Was ist eigentlich eine Geschichte?

April 2021

Eine Geschichte erzählt mit Worten nach, was geschehen ist – so einfach und so banal lautet die wörtliche, weil etymologische Definition erzählten Geschehens. Aufgeschriebenen Geschichten schreibt man zumindest eine gewisse Bedeutung bei, etwas Besonderes im ansonsten noch allgemeineren Geschehen, etwas, das sie aus der Vielzahl der tägliche geschehenden Dinge heraushebt. So waren die frühesten europäischen Texte, die wir kennen, aufgeschriebene Geschichten, so genannte Abenteuer. In einer seiner Studien weist der italienische Philosoph Giorgio Agamben nach, das das Abenteuer und das Erlebte, mithin also das Leben, dasselbe sind.
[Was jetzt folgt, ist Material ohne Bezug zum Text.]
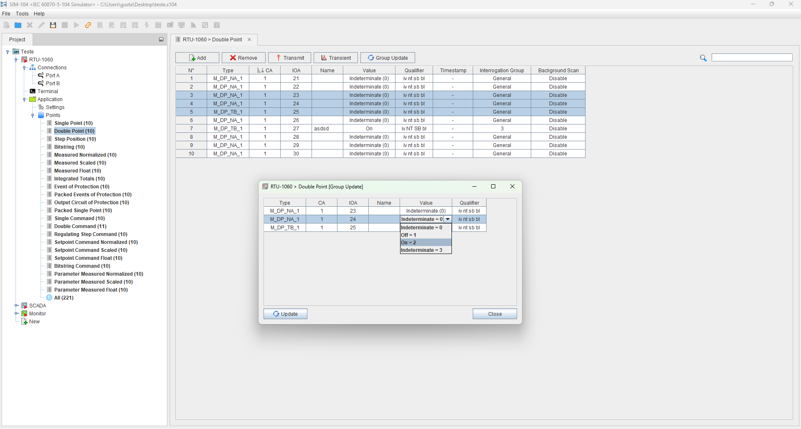The height and width of the screenshot is (429, 801).
Task: Open the Tools menu
Action: coord(22,14)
Wenn wir also eine Geschichte erzählen, so bestimmen wir erst, was wir eigentlich erlebt haben, abseits vom unbewussten Strom der nicht weiter dokumentierten Ereignisse. Mit anderen Worten, wir bemächtigen uns der Geschichte, freilich, mit den dürren Worten, die wir dafür haben.

Denn oftmals stehen wir mit offenem Mund vor den Ereignissen des Lebens, wären bereit, ihnen übernatürliche, göttliche Eigenschaften zuzusprechen. Gleich darauf unternehmen wir es, gerade diese eben besonderen Dinge in unsere Welt und unsere Sprache zu holen. Denken und Reflexion ist immer an Worte gebunden, Erzählen und Schreiben auch. Was ist die Sprache? Ein Heer beweglicher Metaphern.
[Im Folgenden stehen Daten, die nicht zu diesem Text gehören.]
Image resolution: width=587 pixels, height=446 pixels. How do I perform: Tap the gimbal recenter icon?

Daher auch der Imperativ: Erzähle dich selbst. Unser Ich? Alles Erzählung. Die Wahrheit? Geglaubte Erzählung. Wie man sieht: alles die reine unverfälschte Fiktion.

Viel Spaß beim Lesen von Ronjas Abenteuern in Coronazeiten.

Zu : „Lasst uns unsere Träume“

heissluftballon_nacht
Dezember 2020

Es gibt heutzutage viele Möglichkeiten, den Leuten ihre Träume auszutreiben. Vom viel zitierten und oft gehörten ‘Träume sind Schäume’ über das vor allem Kindern von Erwachsenen gerne zugezischte ‘träum’ nicht!’ bis zum resignativen ‘man wird ja wohl noch träumen dürfen’. Aber auch die Konsumindustrie mit ihrem Anspruch, für alle Träume die passenden Lösungen zu finden und ihren träumenden Kunden für teures Geld zu verkaufen. Den Traumurlaub, das Traumhaus, aber auch den ‘Körper, von dem sie schon immer geträumt haben’ verspricht sie neben vielen anderen Angeboten, immer voraussetzend, dass es sich bei Träumen um materielle Wünsche handeln wird, die es so schnell wie möglich zu erfüllen gilt.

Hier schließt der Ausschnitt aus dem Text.